Quote of the day: FEATHERS

September 22, 2017

FEATHERS

“Have you ever examined the feather of a bird?” Alfred Russel Wallace, the co-founder of evolutionary theory, once wrote. “No man in the world could make such a thing.” Feathers are even harder to fake than fur, their structure being vastly more complex and varied. Falcon feathers are stiff, like jet-fighter wings, for stability at high altitudes; owl feathers are soft and barbed, to muffle their descent on prey; sandgrouse feathers soak up water, so their chicks can sip them in the desert. The range of designs would put any wilderness outfitter to shame. Bald-eagle feathers zip up to keep out moisture; mourning-dove feathers rotate individually to control flight; golden-crowned-kinglet feathers keep the bird’s body so insulated that it may be a hundred and forty degrees warmer than the air. “If human hair were similarly diverse,” Thor Hanson writes, “a person might combine a neatly trimmed Van Dyke beard with a teased hairdo taller than the Statue of Liberty.”

Yet none of this compares to the complexity of bird color. The leaf green of a quetzal’s tail, the cerulean blue of a tree swallow’s back, the golden-eyed wings of a great argus are the work of an infinitely patient genetic process—mutation upon mutation, like paint layered on canvas. Some feathers are pigmented. Others have structural color: nanoscopic bubbles, lattices, and granules that scatter and refract light. Still others have both, the ornithologist Richard Prum, a professor at Yale, told me. The green broadbill of Sumatra and Borneo, for instance, has feathers that blend prismatic blue with pigmentatious yellow. Add to this the ultraviolet hues that birds can see and we can’t, and you can start to imagine how bedazzling a Himalayan monal truly is—how nearly hallucinatory to the female watching him dance. “All the beauty is in the feathers,” Wallace wrote. “I almost think a feather is the masterpiece of nature.”

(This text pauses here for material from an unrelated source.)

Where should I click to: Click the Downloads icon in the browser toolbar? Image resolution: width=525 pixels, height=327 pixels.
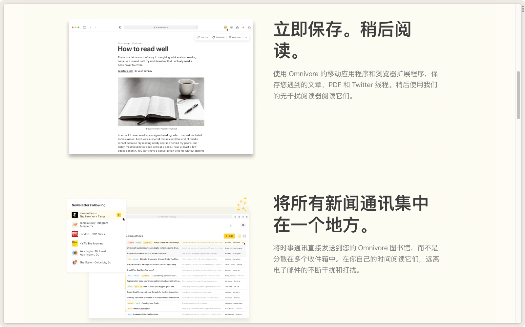click(x=231, y=28)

–Burkhard Bilger, “Feathered Glory,” The New Yorker

Quote of the day: VALUE

September 12, 2017

VALUE

Human beings are prone to learn early in life to associate vulnerability with powerlessness and to associate the adrenalin rush of anger with personal power. The problem is that states of vulnerability are more often triggered by the diminishment of self-value rather than by the loss of power. When people feel devalued, they try to feel superior by exerting power over others overtly through aggression or by mentally devaluing them. Naturally, this tendency backfires: most of the emotional distress that clients suffer—indeed, much of the psychological dysfunction in the world in general—comes from substituting power for value. Temporarily feeling more powerful by driving aggressively or shouting at your spouse is unlikely to make you feel more valuable. In fact, it usually does the opposite. It subverts the motivational function of devalued states, which is to get us to enhance the value of our experience. Substituting power for value is like eating when your body tells you to urinate, sleeping when it tells you to eat, or taking an amphetamine when it tells you to sleep.